The designer is credited over his decades of practice with embodying a quintessentially Italian aesthetic in his clothes, as well as taking Hollywood’s red carpets and power dressing to new heights.
“Il Signor Armani, as he was always respectfully and admiringly called by employees and collaborators, passed away peacefully, surrounded by his loved ones,” the Armani Group said in a statement, describing the founder as “a tireless driving force.”
“In this company, we have always felt like part of a family,” read a statement provided by the brand on behalf of his family and employees. “Today, with deep emotion, we feel the void left by the one who founded and nurtured this family with vision, passion, and dedication. But it is precisely in his spirit that we, the employees and the family members who have always worked alongside Mr. Armani, commit to protecting what he built and to carrying his company forward in his memory, with respect, responsibility, and love.”
This June, Armani was not present to take his usual bow at the brand’s show during Milan’s Men’s Fashion Week, the first time in his career he had missed his own runway event. At the time.

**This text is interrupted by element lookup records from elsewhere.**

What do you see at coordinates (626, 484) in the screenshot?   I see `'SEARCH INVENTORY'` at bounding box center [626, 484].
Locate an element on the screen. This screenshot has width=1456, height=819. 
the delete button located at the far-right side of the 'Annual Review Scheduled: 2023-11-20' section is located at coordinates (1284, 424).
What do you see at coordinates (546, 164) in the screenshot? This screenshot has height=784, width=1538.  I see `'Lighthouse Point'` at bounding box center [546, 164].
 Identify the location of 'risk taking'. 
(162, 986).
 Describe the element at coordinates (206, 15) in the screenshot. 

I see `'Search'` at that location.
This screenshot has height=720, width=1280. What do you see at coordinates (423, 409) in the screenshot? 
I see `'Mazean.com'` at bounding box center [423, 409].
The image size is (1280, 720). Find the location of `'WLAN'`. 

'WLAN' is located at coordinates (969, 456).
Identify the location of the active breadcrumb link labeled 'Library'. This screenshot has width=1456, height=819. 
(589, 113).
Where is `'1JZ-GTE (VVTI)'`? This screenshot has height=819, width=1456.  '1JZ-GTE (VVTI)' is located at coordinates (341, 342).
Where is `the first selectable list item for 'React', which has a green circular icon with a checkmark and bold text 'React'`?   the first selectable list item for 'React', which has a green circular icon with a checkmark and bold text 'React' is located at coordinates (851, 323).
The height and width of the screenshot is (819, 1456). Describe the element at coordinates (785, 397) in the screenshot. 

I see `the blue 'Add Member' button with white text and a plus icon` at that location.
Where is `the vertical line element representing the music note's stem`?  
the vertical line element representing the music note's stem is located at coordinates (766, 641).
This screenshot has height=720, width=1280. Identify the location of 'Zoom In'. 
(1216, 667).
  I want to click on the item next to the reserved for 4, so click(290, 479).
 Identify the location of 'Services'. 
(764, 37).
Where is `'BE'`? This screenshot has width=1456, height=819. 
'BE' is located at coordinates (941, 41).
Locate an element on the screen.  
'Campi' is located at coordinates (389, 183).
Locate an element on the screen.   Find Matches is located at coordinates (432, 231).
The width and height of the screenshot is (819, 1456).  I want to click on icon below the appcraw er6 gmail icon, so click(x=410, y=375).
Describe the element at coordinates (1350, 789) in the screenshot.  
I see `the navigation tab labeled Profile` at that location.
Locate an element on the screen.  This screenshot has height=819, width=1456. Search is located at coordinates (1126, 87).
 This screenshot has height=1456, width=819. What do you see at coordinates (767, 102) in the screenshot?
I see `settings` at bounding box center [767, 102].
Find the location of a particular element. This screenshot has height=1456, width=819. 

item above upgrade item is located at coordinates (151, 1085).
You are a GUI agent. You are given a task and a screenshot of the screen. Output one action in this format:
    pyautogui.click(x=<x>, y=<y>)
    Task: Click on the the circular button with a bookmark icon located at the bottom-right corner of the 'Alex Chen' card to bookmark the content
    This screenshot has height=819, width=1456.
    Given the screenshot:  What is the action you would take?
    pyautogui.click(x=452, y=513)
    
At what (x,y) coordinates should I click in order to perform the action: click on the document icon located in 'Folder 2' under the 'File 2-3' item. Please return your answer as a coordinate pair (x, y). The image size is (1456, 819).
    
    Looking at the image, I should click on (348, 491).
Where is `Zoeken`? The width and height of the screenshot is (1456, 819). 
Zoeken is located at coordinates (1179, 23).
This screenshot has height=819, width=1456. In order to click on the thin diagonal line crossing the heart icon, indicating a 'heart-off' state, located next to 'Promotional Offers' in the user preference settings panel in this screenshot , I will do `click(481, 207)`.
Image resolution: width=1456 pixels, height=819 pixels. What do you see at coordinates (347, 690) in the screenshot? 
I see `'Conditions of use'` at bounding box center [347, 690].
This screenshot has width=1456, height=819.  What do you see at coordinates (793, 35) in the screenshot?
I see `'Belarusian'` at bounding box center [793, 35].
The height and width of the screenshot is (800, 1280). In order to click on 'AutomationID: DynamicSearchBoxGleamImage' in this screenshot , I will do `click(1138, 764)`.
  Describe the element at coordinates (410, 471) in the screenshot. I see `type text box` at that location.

The company said in a statement he was “currently recovering at home” from an unspecifed health condition.
Last month, the Italian designer was featured in a cover story by the Financial Times’ supplement HTSI, where he discussed his continued dedication to the fashion industry, and his company.
“I don’t know if I’d use the word workaholic, but hard work is certainly essential to success,” he said. “My only regret in life was spending too many hours working and not enough time with friends and family.”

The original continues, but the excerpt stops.